Dead Man's Bones--"My Body's A Zombie For You" (mp3)
I'm still trying to figure out this zombie thing.
Last night, I finished the sixth and final episode (of this first season) of The Walking Dead, a satisfying, well-acted, at times surprising, AMC show that has caught my interest when so many shows have not.
But, I've got to wonder, how long can it play out? After a mere six episodes, a good half or more of the people once living are now dead. And each episode is built around the same plot: trying to survive in between the last zombie attack and the next zombie attack. Of course, there's more to it than that; our characters are human, and they grapple with all of the issues of being human--lust, violence, love, envy, selfishness, and, most of all in this case, trying to remain human in every sense of the word in a world that has lost every vestige of humanity.
The zombie world, the zombie battle, is far less complicated than, say, the vampire world. They keep coming; you keep running.
But what, exactly, are the rules? I mean, there have to be zombie rules. According to my only source, The Walking Dead, once infected, you can go from alive to zombie in as little as three minutes or as long as 8 hours. Once zombified, your brain doesn't work, but your brain stem does, which means that you can walk around as if you are in a trance. Apparently, though only your stem works, you can respond to outside stimulus of your senses. Zombies see, and attack. Zombies smell, and attack. Zombies hear noises and attack. Your only goal is to eat human flesh, or any flesh, for that matter. You are a simple creature.
Vampires have a wealth of supernatural abilities and weaknesses, depending. Ability to turn into bats, travel at high speeds, live forever, sexy eyes to woo women, etc. The only thing zombies got is that they are still moving around when they shouldn't be. And not very well. Zombies don't run, and even the way they walk is about the equivalent of your grandfather or a really drunk friend. Really drunk.

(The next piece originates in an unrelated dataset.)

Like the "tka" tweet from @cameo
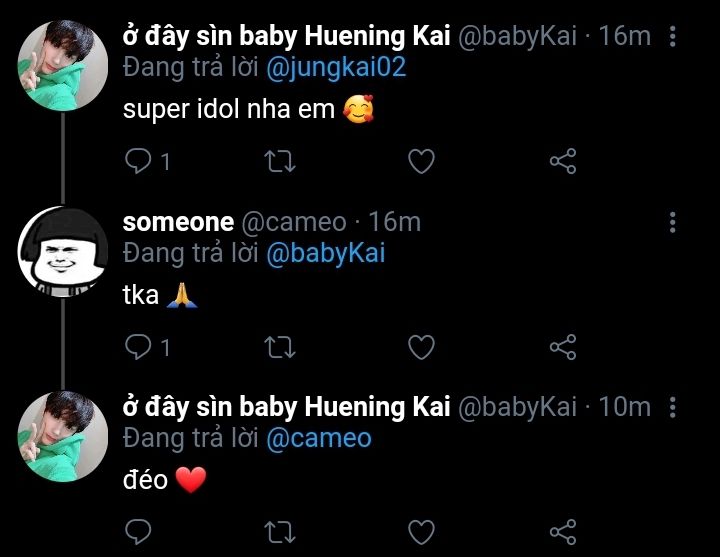 (422, 347)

And you don't interact with zombies. If, for example, when you wake up into a world of zombies you see your first half carcass crawling across the grass of a park, you might feel the briefest moment of pity for it, but then, perhaps even before it turns towards you, you realize that it is only crawling in hopes of taking a bite out of someone like you. And then you shoot it in the head. Certainly, you don't fall in love with them, don't want them to turn you into one of them for eternity. Don't feel conflicted. No, zombies aren't sexy. They're blunt and sloppy and inarticulate and gross. They stink the way a vampire should stink.
But zombies have one thing that, at least so far, vampires don't have--there are shitloads upon shitloads of them. They may not be clever, urbane, and seductive, but they are around every corner and in every field. They breed like rabbits.

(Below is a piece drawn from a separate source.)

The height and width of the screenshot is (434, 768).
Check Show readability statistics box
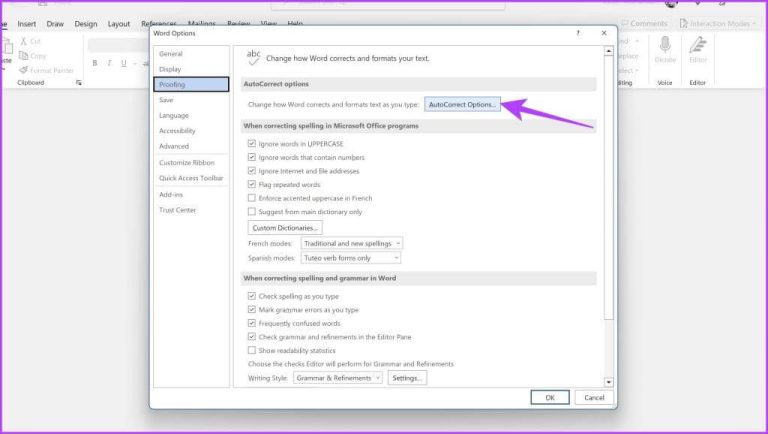click(252, 350)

And that's the rule that I don't understand. In The Walking Dead, as in most versions of zombie lore, there are tons and tons of zombies everywhere and very few people left who aren't. What in the world are all those zombies going to eat, and what happens to them if they can't find anything? I understand that if they have no food supply they will journey farther and farther to find it, but what if they don't? Don't zombies die? Oh yeah, they're already dead.

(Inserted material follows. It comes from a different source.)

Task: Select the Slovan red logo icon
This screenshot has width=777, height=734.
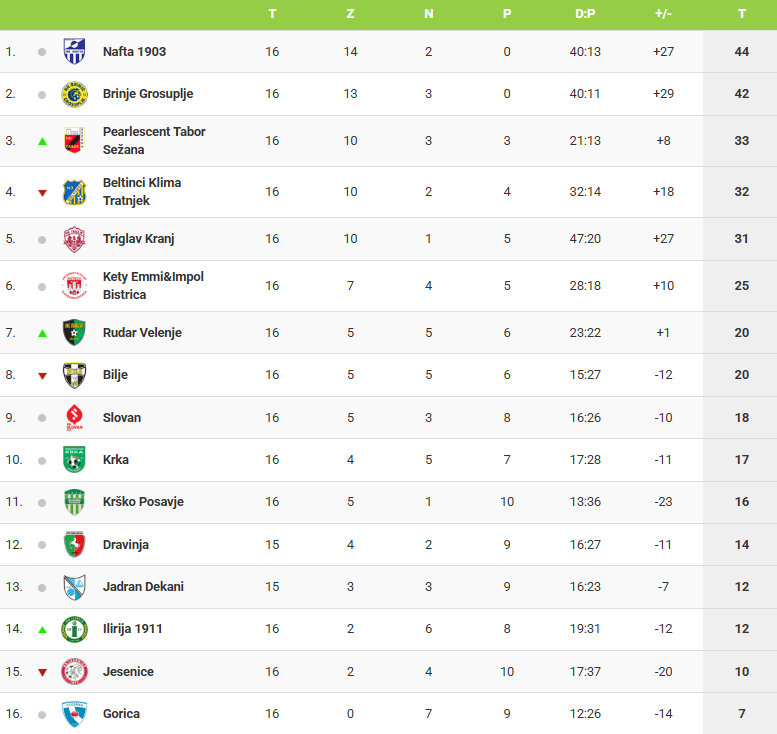Action: [74, 417]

Here's what else zombies have going for them: they give us a potential glimpse of our future. In a world of increasing scarcity, zombies can stand in for whatever horde it is that is fueling your nightmares, depending on the demands of your viewpoint--AIDS-infected citizens, people of another religion looking to topple yours, illegal immigrants, people who want to trick or treat in your white, suburban neighborhood, today's supposedly-uneducated youth, mass consumers, invading armies, Americans who ain't what Americans used to be, or simply the people who want what you've got, be it water or a decent standard of living.
See, though a viewer wouldn't dare articulate it for fear of sounding overdramatic and pompous, I will. I think that zombies awaken a generalized, core fear in all of us--that there are more of them than there are of us and that there isn't a whole hell of a lot that we can do about it. And that they are coming.